Exercise details » Among the lines of the records, find all that carry the word "size" and copy them.

Saved entries:
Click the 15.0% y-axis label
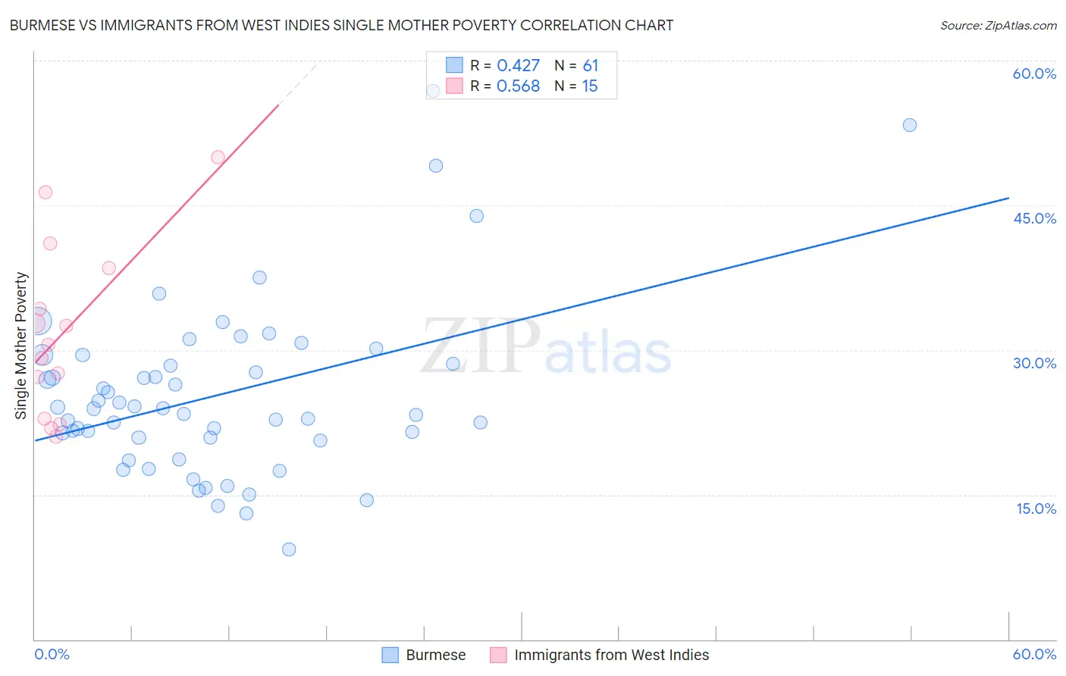Screen dimensions: 1066x676 click(x=1036, y=509)
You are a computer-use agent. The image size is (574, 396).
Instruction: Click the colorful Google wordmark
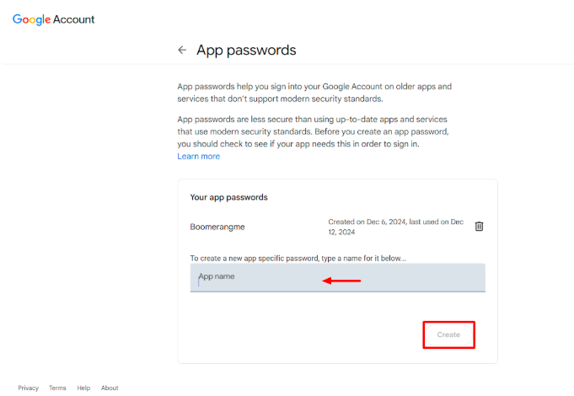point(31,19)
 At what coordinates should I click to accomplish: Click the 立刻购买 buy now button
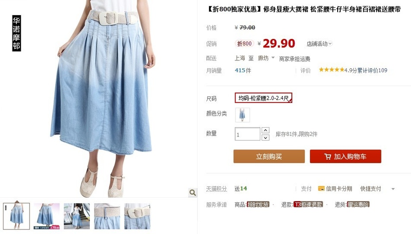pyautogui.click(x=269, y=156)
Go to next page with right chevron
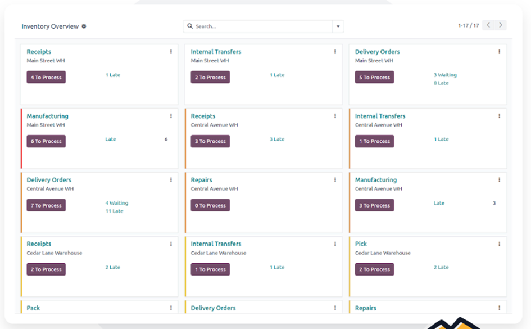The height and width of the screenshot is (329, 531). click(x=501, y=25)
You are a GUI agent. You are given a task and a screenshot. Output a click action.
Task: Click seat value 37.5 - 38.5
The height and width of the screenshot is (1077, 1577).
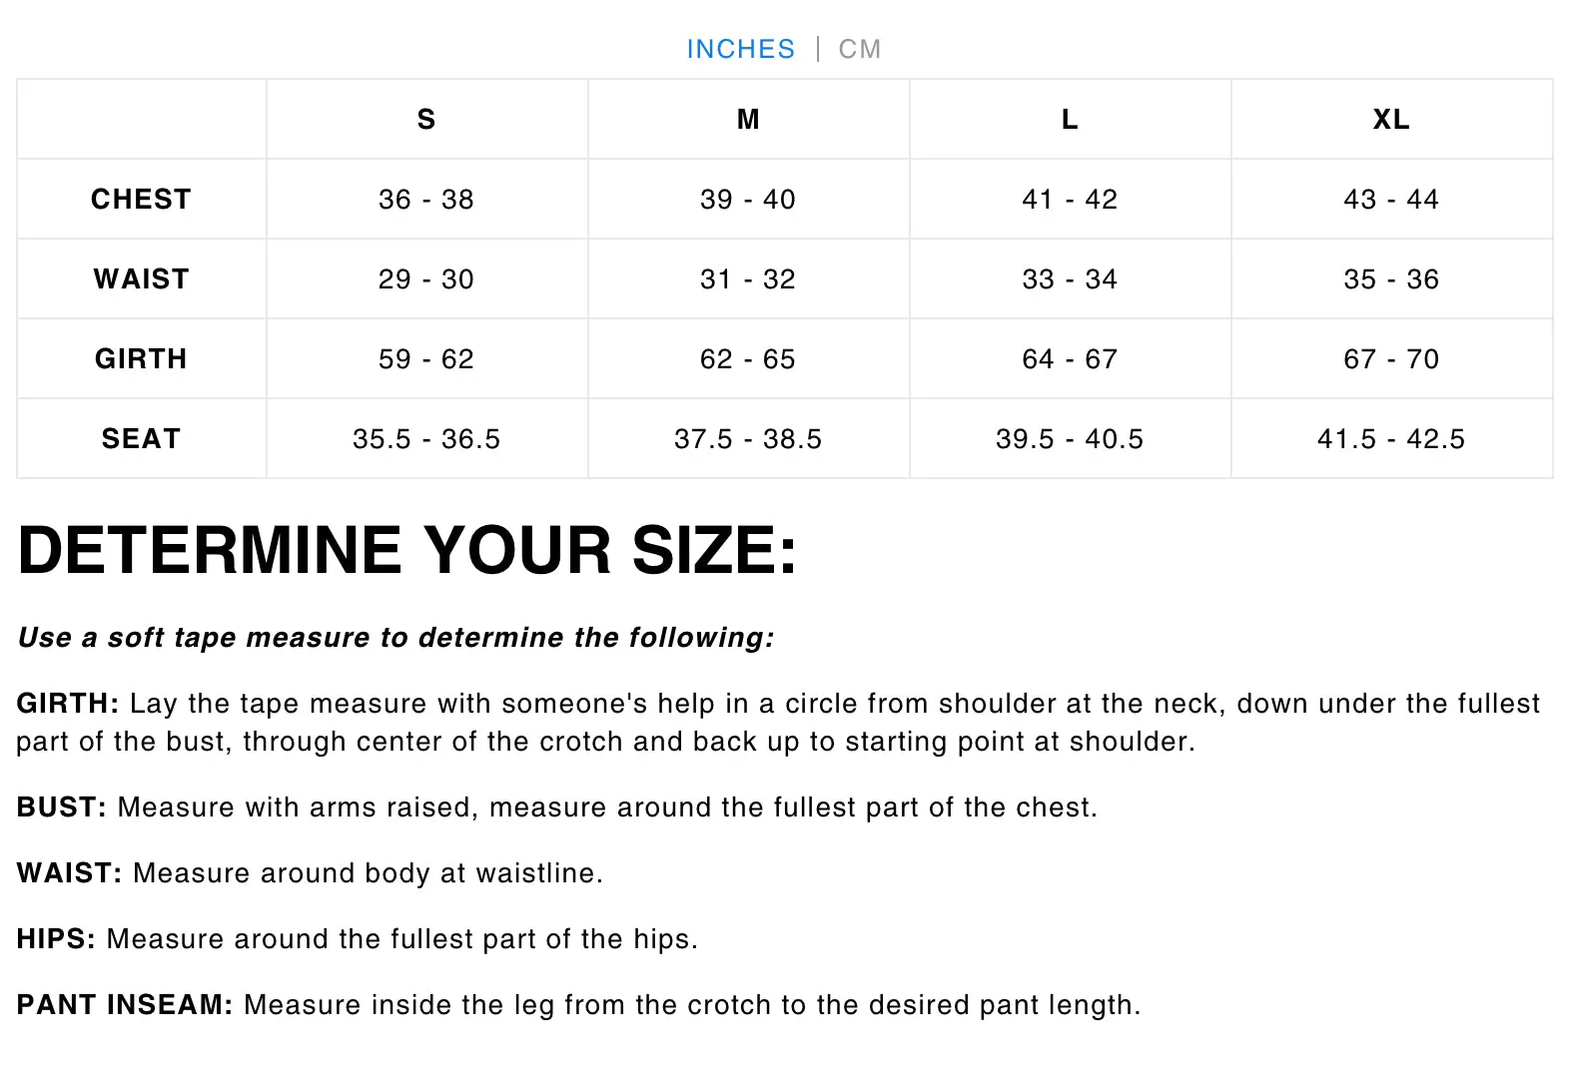(x=748, y=438)
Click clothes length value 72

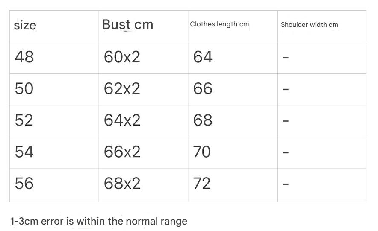coord(202,183)
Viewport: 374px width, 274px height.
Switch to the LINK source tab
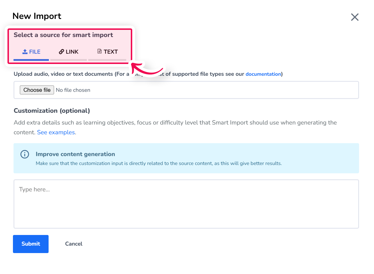click(x=69, y=52)
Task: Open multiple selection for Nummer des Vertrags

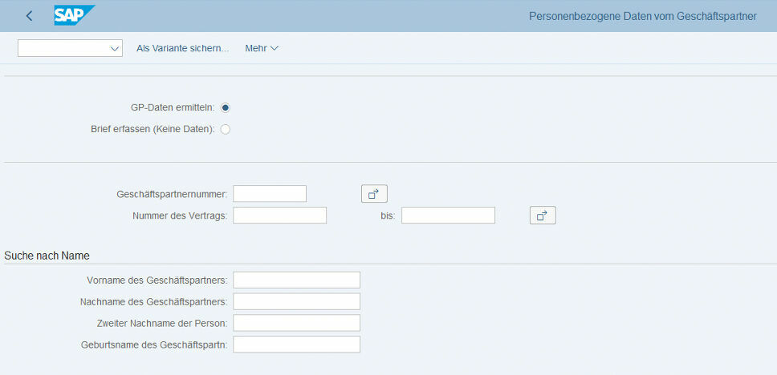Action: click(x=543, y=215)
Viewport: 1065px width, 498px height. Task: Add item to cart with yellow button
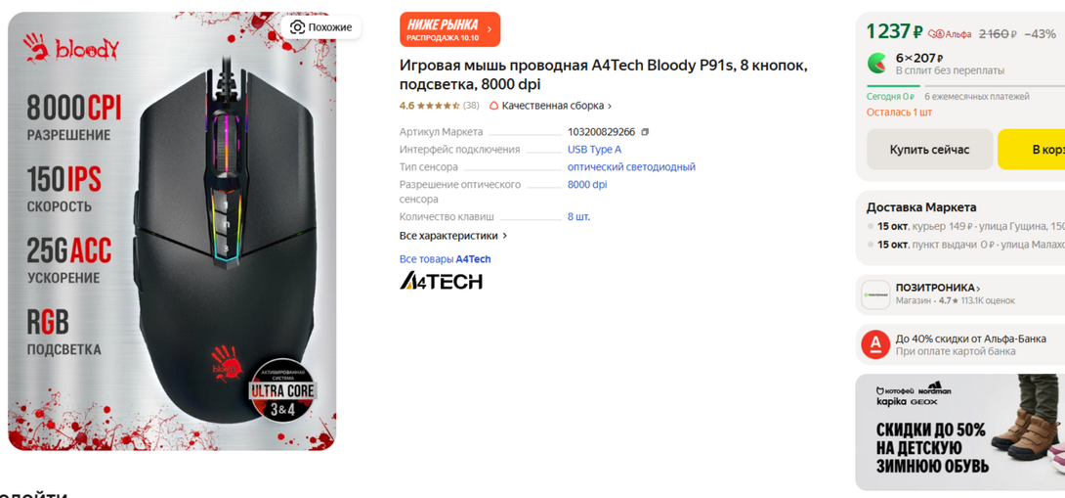[1031, 150]
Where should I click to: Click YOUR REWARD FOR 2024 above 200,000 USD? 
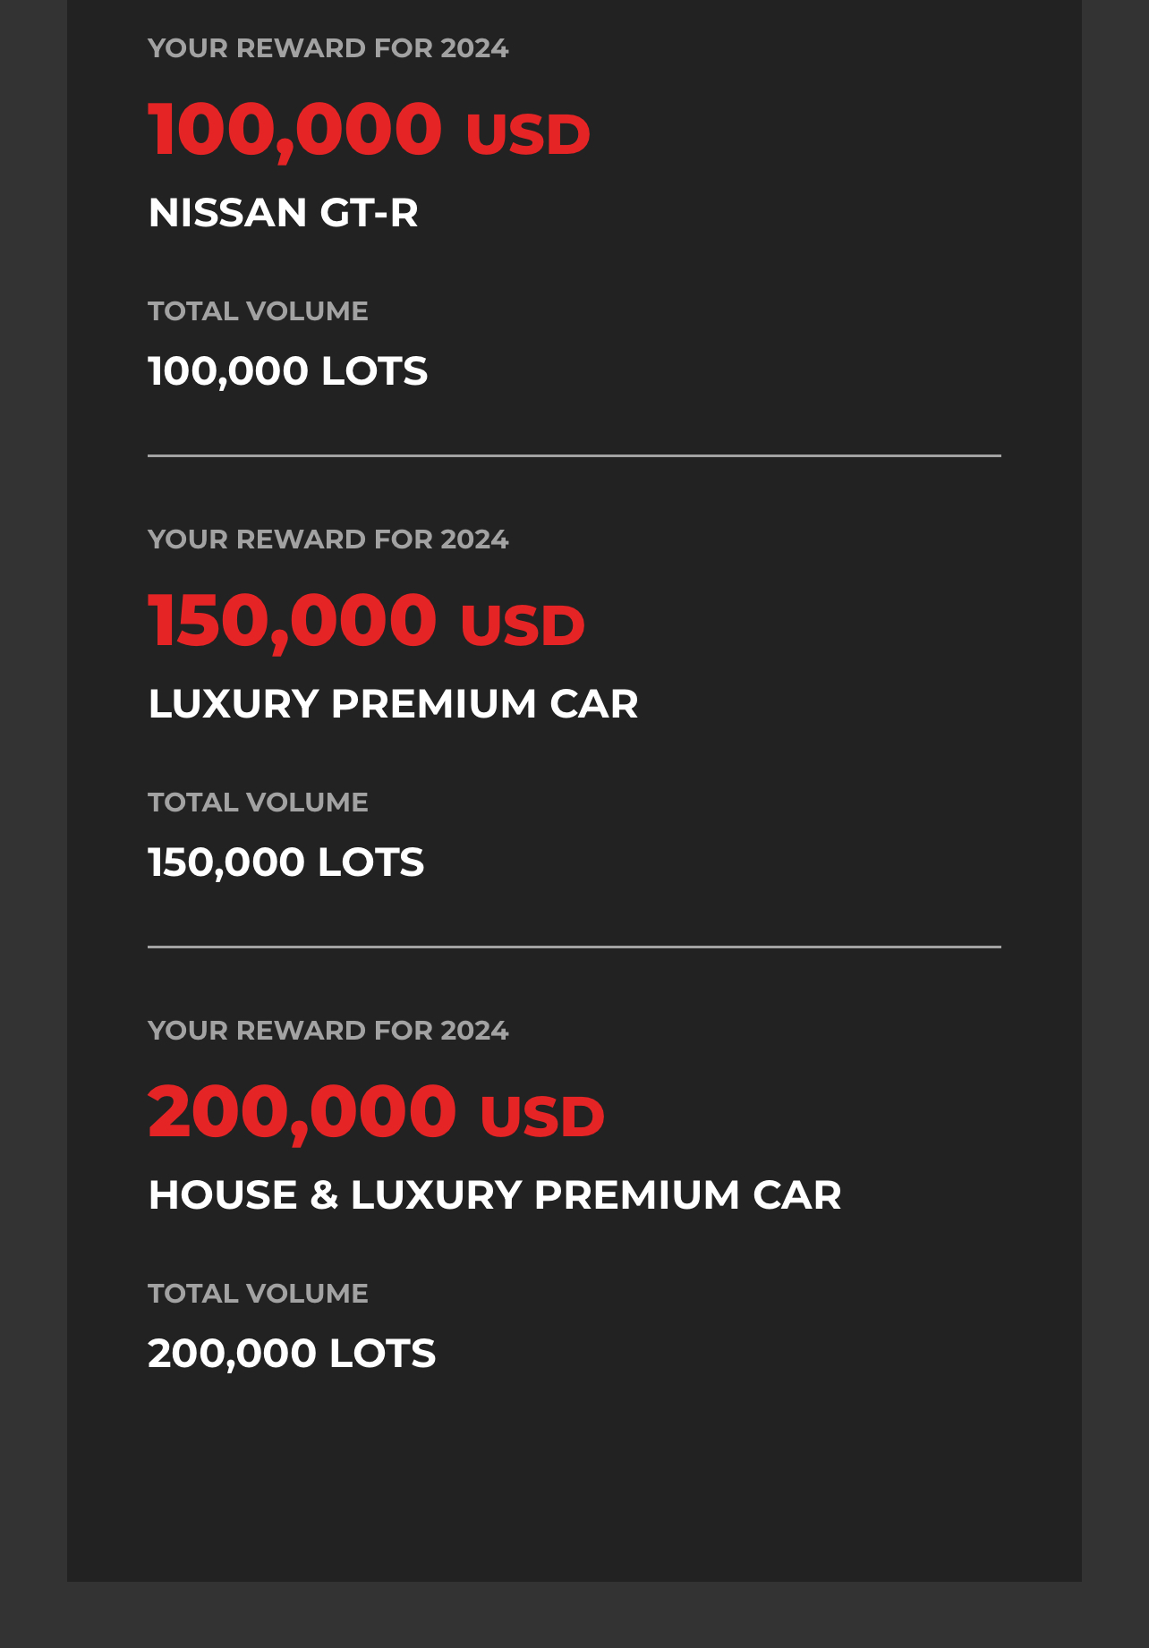[x=328, y=1031]
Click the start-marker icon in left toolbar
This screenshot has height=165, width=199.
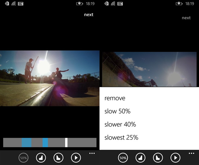click(41, 158)
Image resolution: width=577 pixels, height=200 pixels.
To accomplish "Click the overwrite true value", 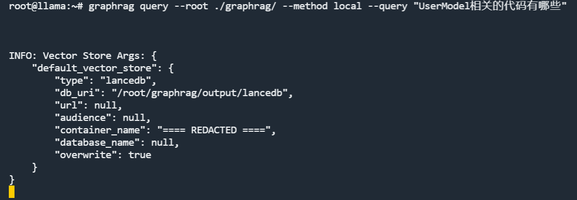I will point(140,155).
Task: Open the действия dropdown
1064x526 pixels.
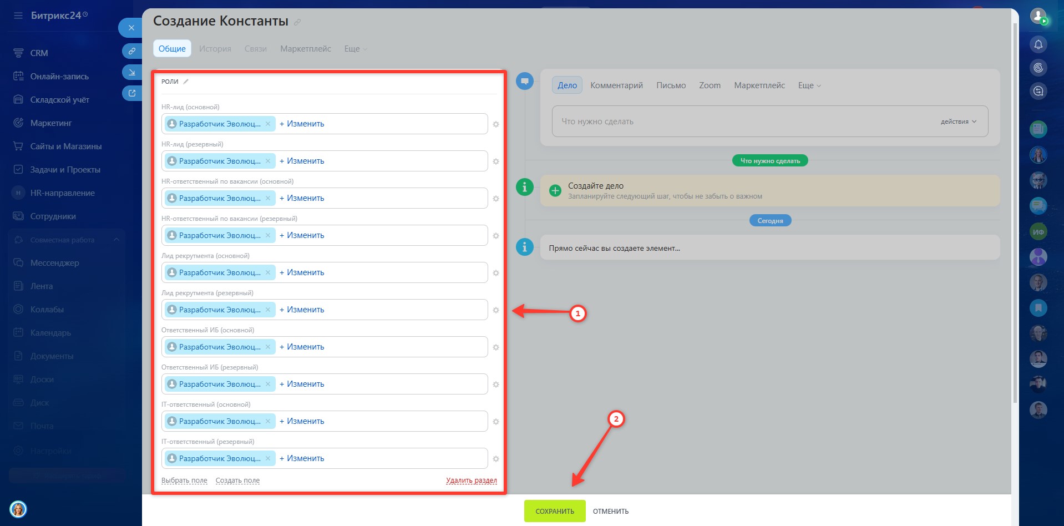Action: [958, 122]
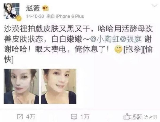
Task: Like the post with thumbs-up icon
Action: [126, 116]

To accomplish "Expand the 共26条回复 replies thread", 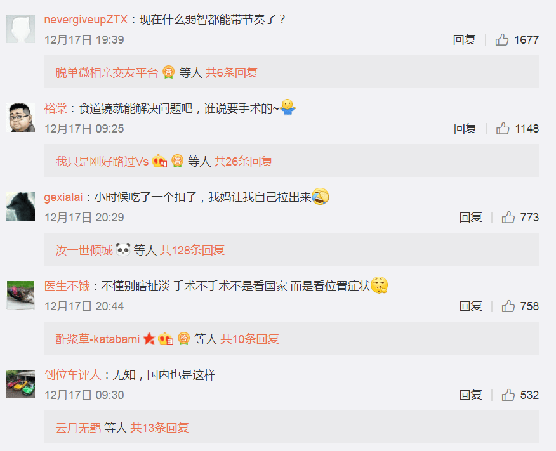I will (x=243, y=162).
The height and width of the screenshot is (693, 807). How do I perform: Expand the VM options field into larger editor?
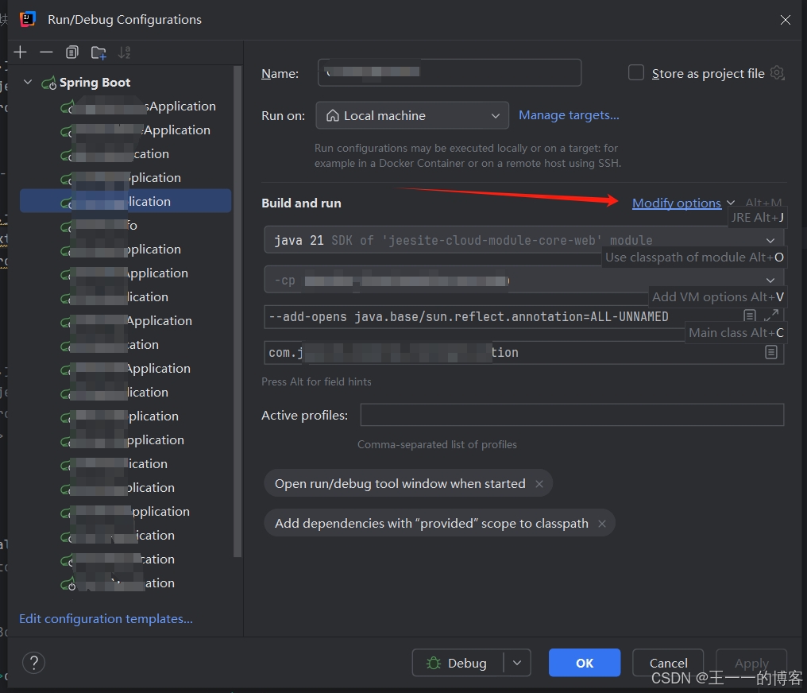click(770, 316)
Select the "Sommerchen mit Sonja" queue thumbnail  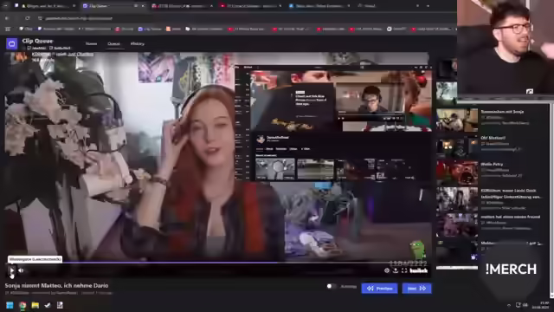tap(457, 120)
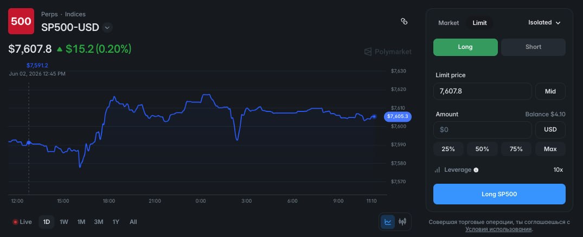Set amount to 50% of balance
The height and width of the screenshot is (237, 583).
482,149
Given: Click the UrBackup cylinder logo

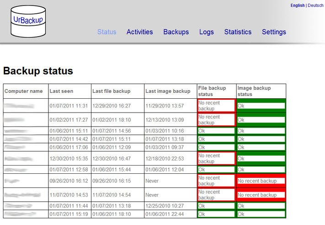Looking at the screenshot, I should pyautogui.click(x=28, y=21).
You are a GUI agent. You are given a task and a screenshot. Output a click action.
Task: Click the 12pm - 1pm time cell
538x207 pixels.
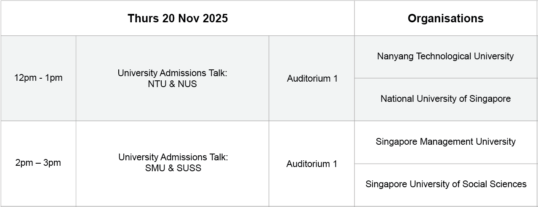click(x=38, y=78)
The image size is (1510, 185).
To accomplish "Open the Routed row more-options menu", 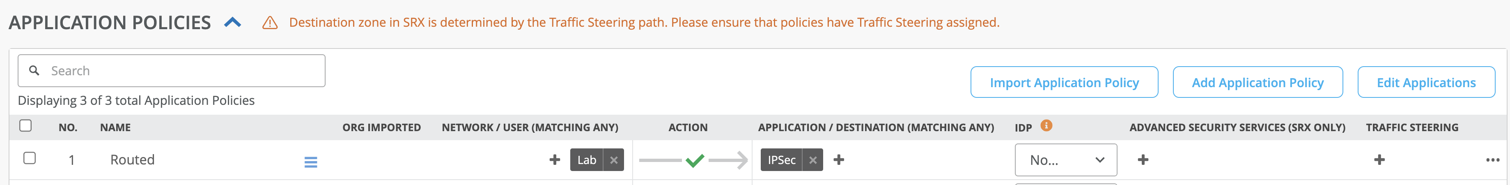I will point(1492,160).
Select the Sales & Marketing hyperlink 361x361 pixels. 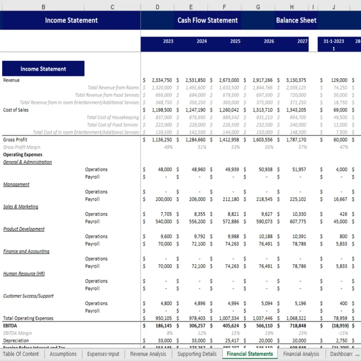pos(20,206)
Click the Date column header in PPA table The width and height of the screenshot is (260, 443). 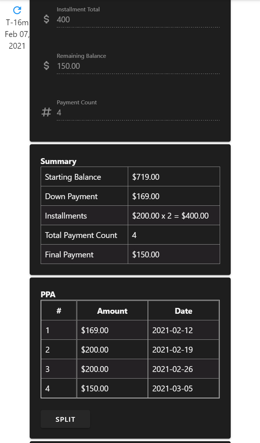[x=183, y=311]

Answer space »
You are a computer-use agent. The image size is (574, 396).
The image size is (1510, 185).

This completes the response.